I tried making an omelet shortly after I bought my makiyakinabe, but it was a total failure. I put the pan on a top shelf in my kitchen. In the two decades that followed, I’d eat tamagoyaki as part of some other dish or a plate of sushi, but I never had a desire to try to make it again. Since I started making amuse‑bouches, the idea to try again has popped up more than once. Until recently, I was able to push the idea back down into my subconscious.
Years ago, I would buy dried red onions from a stand at my local farmers market. I’ve looked for the onions the last few years but haven’t seen any. So I decided to make my own. I bought three nice specimens, and using a Japanese mandolin, sliced them into 3‑mm (18‑in) thick, crosswise slices. I arranged the slices in my dehydrator, and left them to dry.
Now that I had a pint of dried red onions, I had to find something to do with them. This time I decided to embrace, rather than squash, the idea of tamagoyaki. After consulting a couple of my Japanese cookbooks for ideas, I decided to check out the offerings on YouTube. For most things I do in the kitchen, YouTube leaves me unimpressed. Not so with tamagoyaki. I found a decent video from a home cook and a few from professionals, including a cook in Kyoto working six pans at once.

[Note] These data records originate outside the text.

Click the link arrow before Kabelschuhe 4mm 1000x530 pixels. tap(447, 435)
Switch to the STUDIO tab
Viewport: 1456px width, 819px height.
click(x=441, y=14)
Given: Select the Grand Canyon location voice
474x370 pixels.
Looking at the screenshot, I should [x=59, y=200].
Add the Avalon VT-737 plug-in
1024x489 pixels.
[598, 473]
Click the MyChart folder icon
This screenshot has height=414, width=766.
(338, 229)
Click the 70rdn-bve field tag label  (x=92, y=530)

Now it was time to get into the kitchen. I had decided that I wanted to fill my tamagoyaki with the dried red onions and fresh green onions. I also wanted to simplify the basic egg recipe from many that I had found. I definitely knew that I didn’t want my results to be as sweet as I’ve often encountered. The ingredient list I developed made 6 amuse‑bouche portions. I pulled my butane‑gas‑powered burner out of the closet for this task because my makiyakinabe doesn’t sit well on an electric hob.
165 g (3 extra‑large)
lightly beaten eggs
30 ml (2 T)
mirin
10 g (about 2 T)
minced, dried red onions
1
green onion, finely minced
pinch
salt
 
6 slices
dried red onion
1 top
from a green onion, very thinly diagonally sliced
1. Combine the first 5 ingredients in a bowl with a pour spout, such as a liquid measuring cup.

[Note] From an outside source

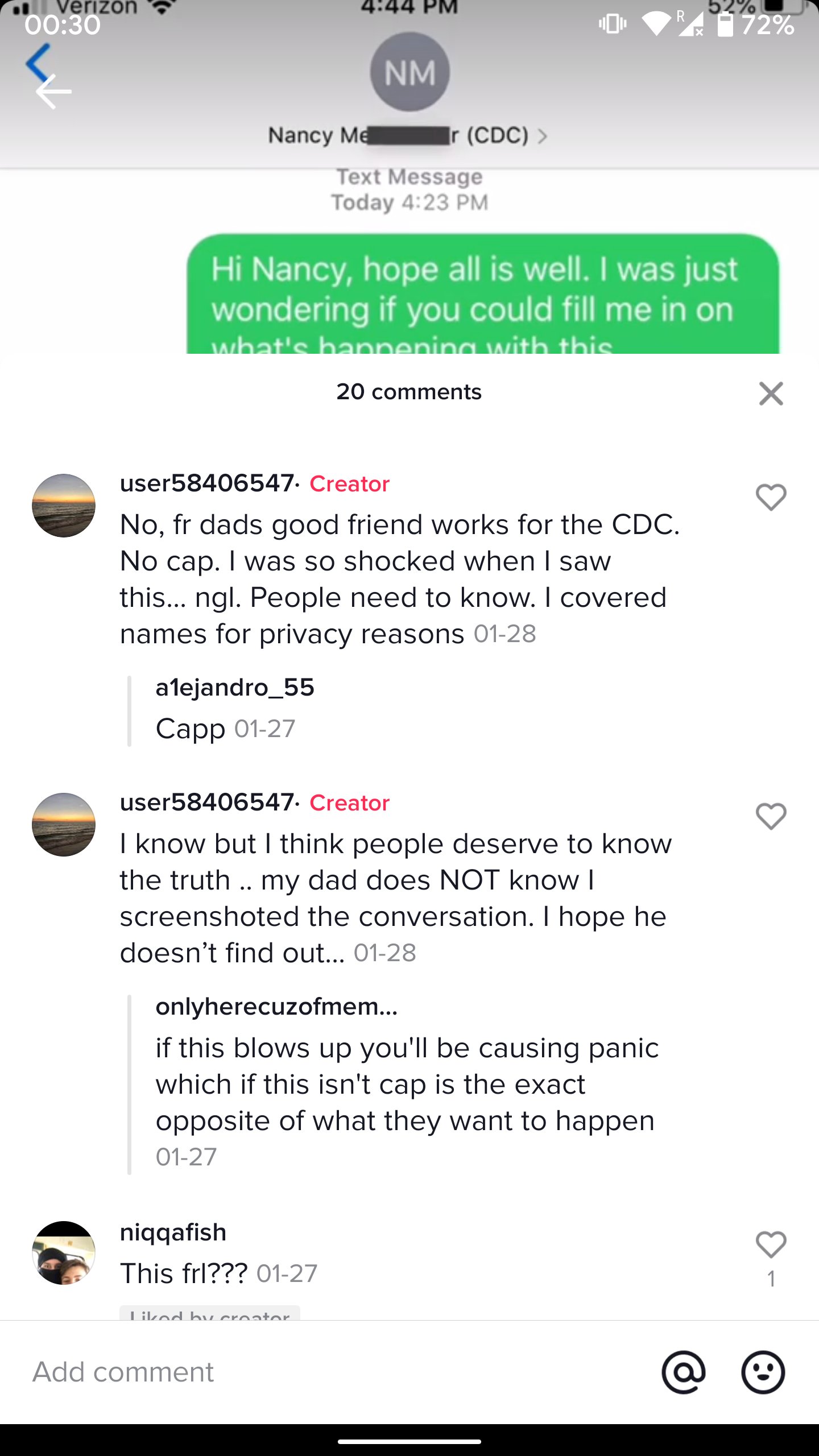Like niqqafish's comment with the heart

[x=771, y=1244]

2. Wedge a folded piece of paper towel between a couple of chopsticks and hold in place with a rubber band, or if you have a pair, grab the folded paper towel with hemostats. Put some vegetable oil in a bowl, and use the paper‑towel swab to apply the oil to the makiyakinabe.
3. Place the makiyakinabe over medium‑high heat. Oil it on both the base and the sides. Pour in just enough egg mixture to fill the bottom of the pan in a thin layer. Tilt the pan to get the eggs all the way into the corners. Pop any bubbles with chopsticks.
4. When the egg layer is cooked on the bottom and starting to cook on the top, start folding the eggs from the handle end using chopsticks or a wide spatula. Try to fold the eggs three times so the resulting piece extents about a quarter of the way across the pan.
5. Oil the exposed surface of the makiyakinabe. Slide the cooked egg slab back to the handle end, and oil the newly exposed area. Add some more egg mixture. Lift the cooked egg slab so the liquid flows underneath. When the new egg layer is cooked on the bottom and starting to cook on the top, fold the previously cooked egg over the new layer. Push it gently into the far edge to square it off.
6. Repeat the above step until all the egg mixture is used.
7. Place the cooked egg slab on the round side of a sushi mat. Place 3 onion slices on each flat side of the egg slab. Wrap the sushi mat tightly around the eggs and onions. Place a weight on top of the flat side of the mat, and set the arrangement aside until cool.
8. Remove the cooled tamagoyaki from the sushi mat and separate the now softened onion slices from the egg.
9. Cut the tamagoyaki crosswise into 6 pieces. Cut each piece crosswise in half.
10. Arrange some red onions on each serving dish. Arrange a pair of tamagoyaki pieces on each plate. Top with a sprinkling of the green onion tops.